#### [Entries provided]
============
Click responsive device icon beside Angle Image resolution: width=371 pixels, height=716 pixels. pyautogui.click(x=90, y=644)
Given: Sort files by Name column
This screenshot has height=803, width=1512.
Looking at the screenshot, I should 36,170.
============
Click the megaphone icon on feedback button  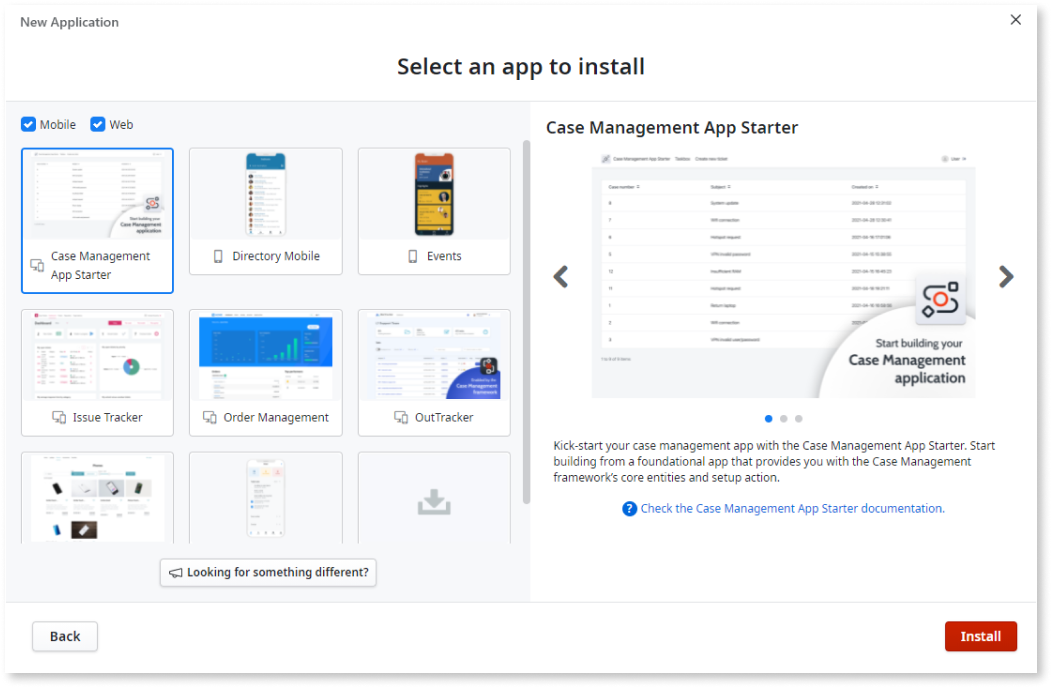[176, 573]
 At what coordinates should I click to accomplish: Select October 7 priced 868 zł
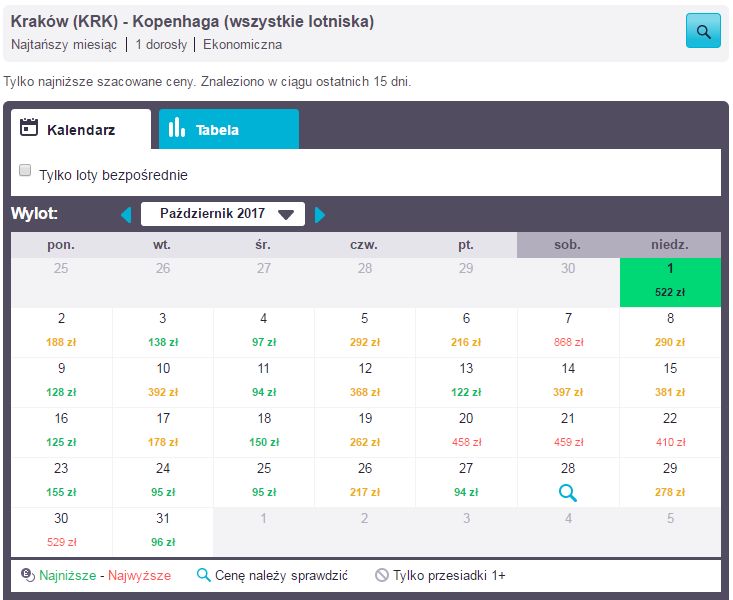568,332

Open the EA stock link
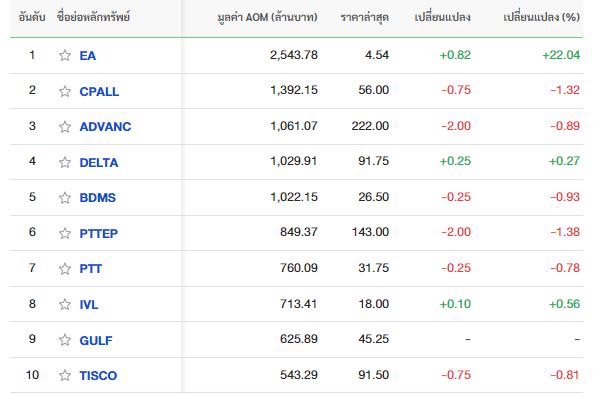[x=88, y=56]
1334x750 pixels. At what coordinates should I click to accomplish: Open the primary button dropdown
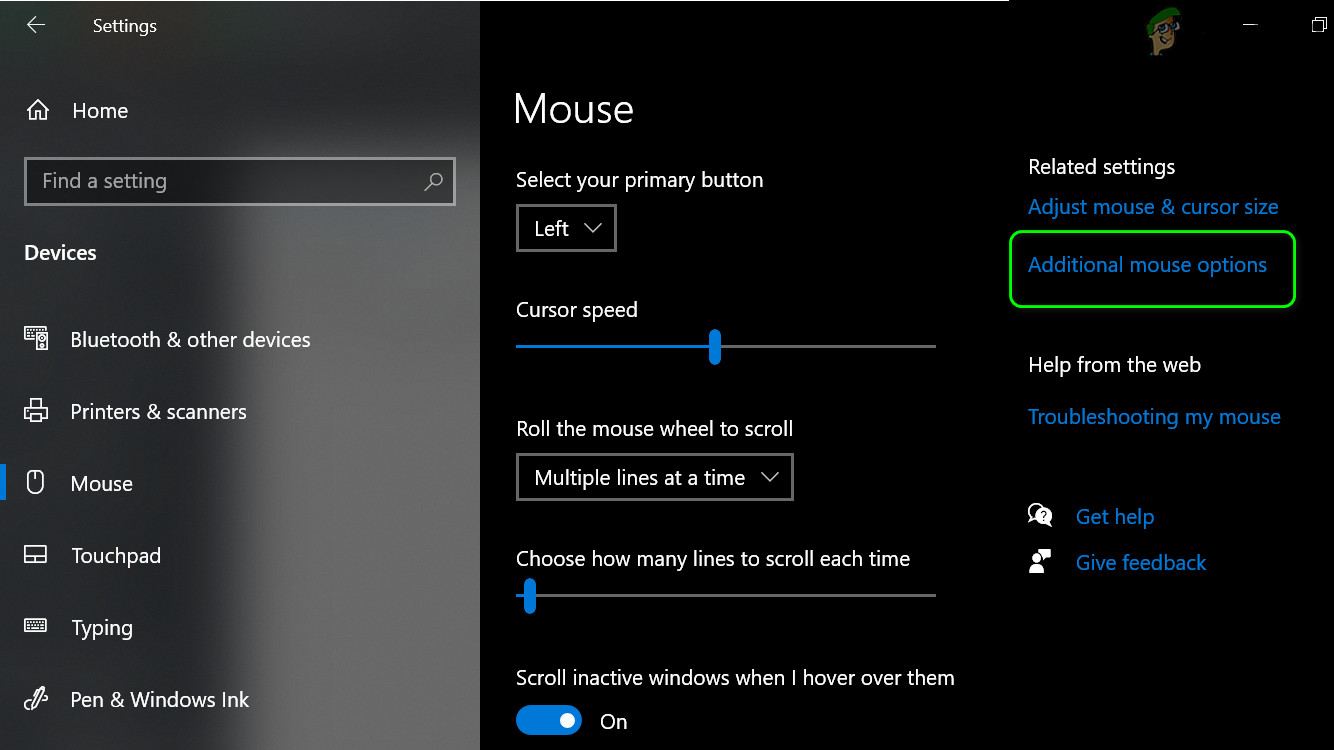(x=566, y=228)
============
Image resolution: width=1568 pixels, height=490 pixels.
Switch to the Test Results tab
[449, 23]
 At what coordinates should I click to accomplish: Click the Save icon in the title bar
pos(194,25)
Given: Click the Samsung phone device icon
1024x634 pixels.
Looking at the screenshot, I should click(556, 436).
============
#### [Work instruction]
Those lines above that contain the string "device" should be returned.

#### [Response to the task]
Click responsive device icon beside Angle Image resolution: width=371 pixels, height=716 pixels. pyautogui.click(x=90, y=644)
Given: Click the Samsung phone device icon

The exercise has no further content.